Salvation Mountain by Leonard Knight in Imperial County, CA. Photo: Chris Wang Mara Hoffman Waist Cutout Tea Length Dress

In college, I wrote my senior thesis – a collection of interrelated short stories – on self-taught/outsider/naïve artists (all those slashes attest to this spectral category of creativity). Such artists share an irrepressible drive to visually express themselves, an instinct epitomized by Leonard Knight. A Vermont native, Knight had been a welder, handyman, auto body mechanic, guitar teacher and painter before he decamped to Slab City, a squatters’ colony on a former military base several hours east of LA. In this lawless land, he built a three-story monolith to his faith, Salvation Mountain – a terraced rainbow made of adobe, straw and umpteen gallons of paint, cloaked in Bible verses and crowned with a cross. He shared his creation with others; visitors summit Salvation by following a golden path. Knight died last month at age 82. Without him, his mountain may languish; the site requires constant maintenance to combat the harsh conditions of the Colorado Desert. Can words help save Salvation Mountain? In 2002, California Senator Barbara Boxer described it as “a unique and visionary sculpture… a national treasure... profoundly strange and beautifully accessible.” I want to go (in this omniscient dress) and add my voice to its preservation.

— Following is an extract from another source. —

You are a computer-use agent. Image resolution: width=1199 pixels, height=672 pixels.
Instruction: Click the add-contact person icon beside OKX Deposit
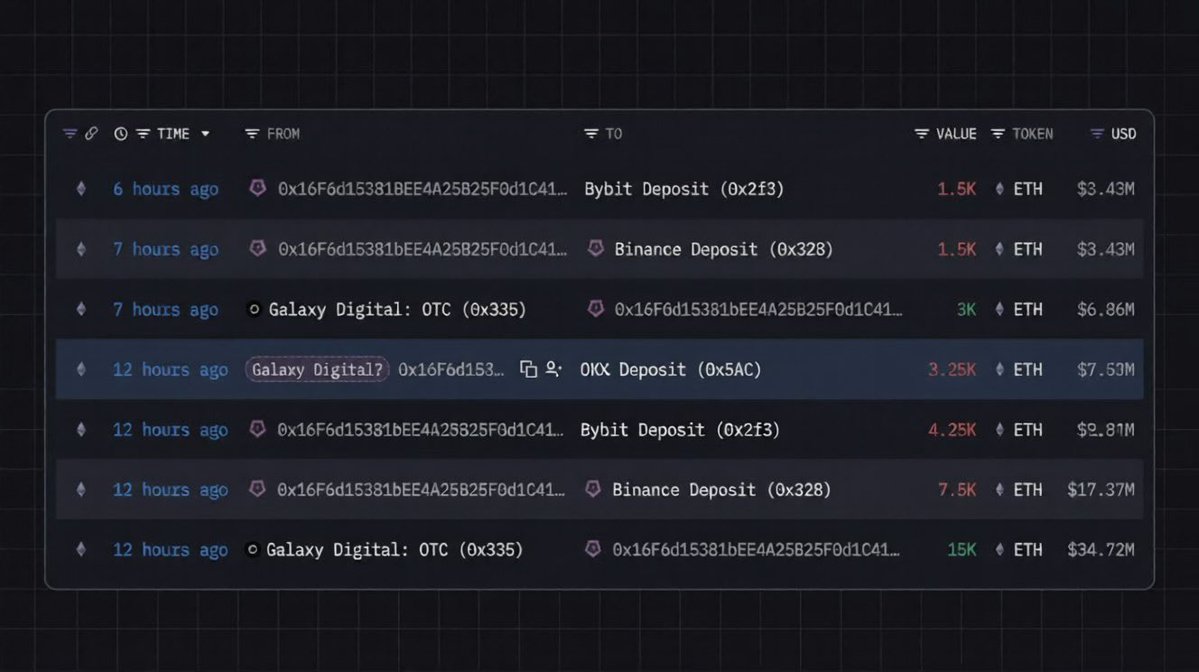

Old Havana meets French Quarter

The interior courtyard of the American Trade Hotel in Panama City. Photo: Spencer Lowell. Michelle Clog by A Détacher. Available at Anaïse.

 

 

 

 

 

 

Not long ago, centuries-old Casco Viejo was a crumbling patch of Panama City. A stucco palace of luxury apartments, built in 1917, had been taken over by five drug gangs, each occupying a floor. After UNESCO deemed Casco Viejo a World Heritage Site in 1997, an intrepid development group led by the palace builder’s great-great-grandson, lawyer Ramon Arias, began preserving properties within the district – gentrification embodied by the palace’s new occupant, the American Trade Hotel, a collaboration with Atelier Ace (of the trendy Ace Hotel chain). Beyond its stately structure (arched windows, interior gardens, red-tile roofs), hip interiors (a blend of Bertoia chairs and Mexican midcentury-inspired pieces) and alluring amenities (coffee bar, jazz club, farm-to-table restaurant), the hotel lives out its community-development creed: developer Conservatorio dissolved local gangs by putting members to work on construction crews, and the hotel staff includes graduates of a rehabilitation program for abused women. “Buildings are more interesting with people,” said Conservatorio’s restoration architect Hildegard Vasquez in a W magazine article. “You can’t just fixture the architecture – you have to fix the people. And in the process, they change you, too.” A room with a view and values.

Marfa lights

The Kozy Coach at El Cosmico in Marfa, Texas. Rio Dress, part of Free People's New Romantics collection, Spring 2014.

 

 

 

 

 

 

With pillows of fresh snow outside, I’m dreaming of the desert – the light, the heat, the sand, the expanse. For years, Marfa, Texas has topped my travel list, but I have yet to go. Familiar with the rustic edges of ranching, I want to see a world where working the land lives in harmony with land-based artists. El Cosmico seems like the perfect place to site my daydreaming with its hammock grove, outdoor bathing and porches aplenty. Choosing between trailers, tepees or tents sounds like a fun breed of free will to me (made all the more fun in this Free People frock).